Ontario MPP
- In office 1987–1990
- Preceded by: Terry O'Connor
- Succeeded by: Gary Carr
- Constituency: Oakville South

Personal details
- Born: November 21, 1950 (age 75) North Vancouver, British Columbia
- Party: Liberal
- Profession: Lawyer

= Doug Carrothers =

Canadian politician

Douglas Alexander Carrothers (born November 21, 1950) is a former politician in Ontario, Canada. He was a Liberal member of the Legislative Assembly of Ontario from 1987 to 1990 who represented the GTA riding of Oakville South.

==Background==
Carrothers was educated at York University and the Osgoode Hall Law School.
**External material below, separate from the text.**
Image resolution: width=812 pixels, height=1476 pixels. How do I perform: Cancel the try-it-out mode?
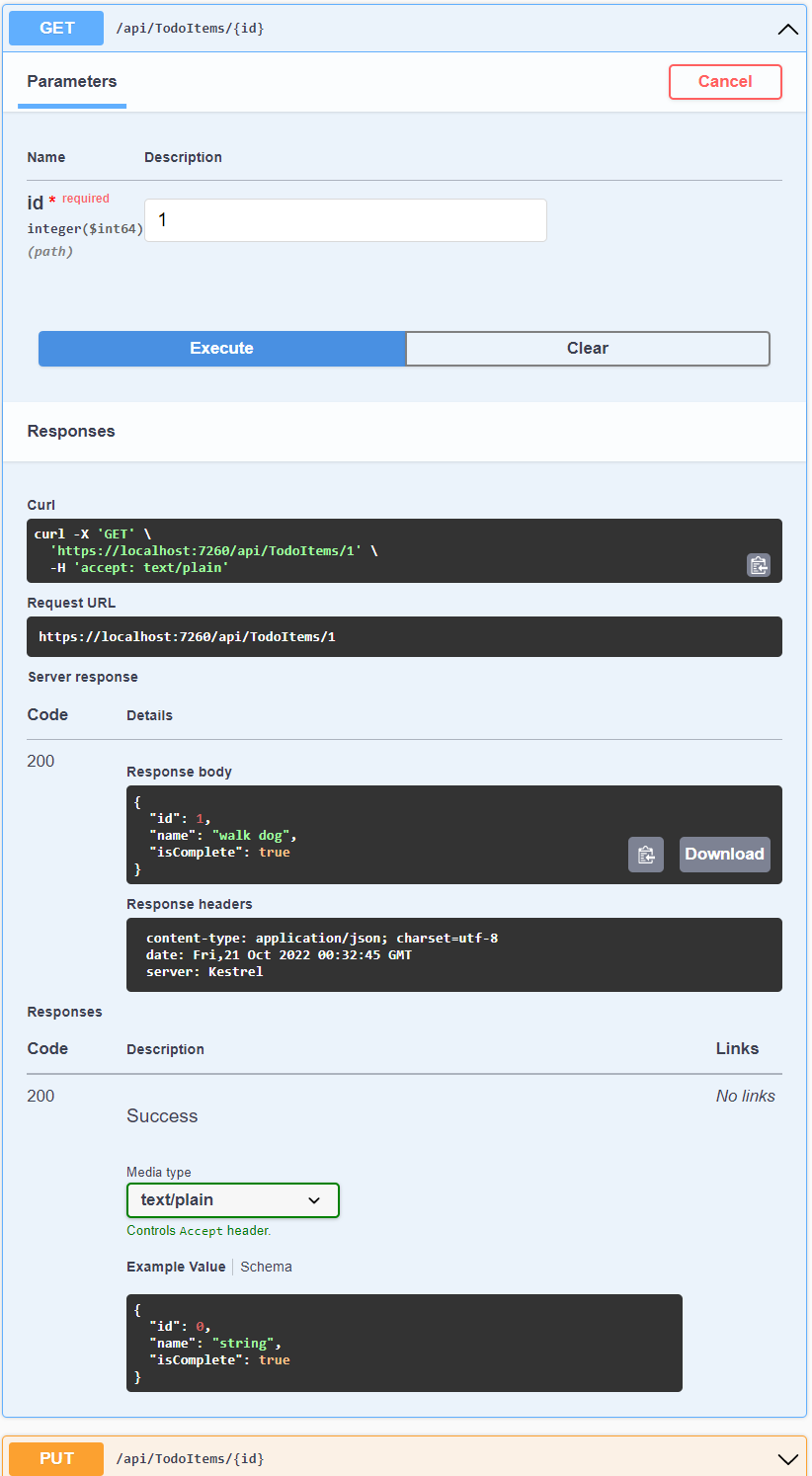click(725, 82)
He has both a law degree and an M.B.A. A practicing lawyer, he is a member of the Law Society of Upper Canada and the Canadian Club of Oakville.

==Politics==
He ran for the Ontario legislature in the 1985 provincial election, but lost to Progressive Conservative Terry O'Connor by 687 votes in the constituency of Oakville. He ran again in the 1987 election, and defeated O'Connor by 1,291 votes in the redistributed constituency of Oakville South. For the next three years, Carrothers served as a backbench supporter of David Peterson's government. In 1989 he was appointed as Parliamentary Assistant to the Minister of Industry, Trade and Technology.

The Liberals were upset by the NDP in the 1990 provincial election, and Carrothers lost his riding to Gary Carr of the Progressive Conservatives by 108 votes.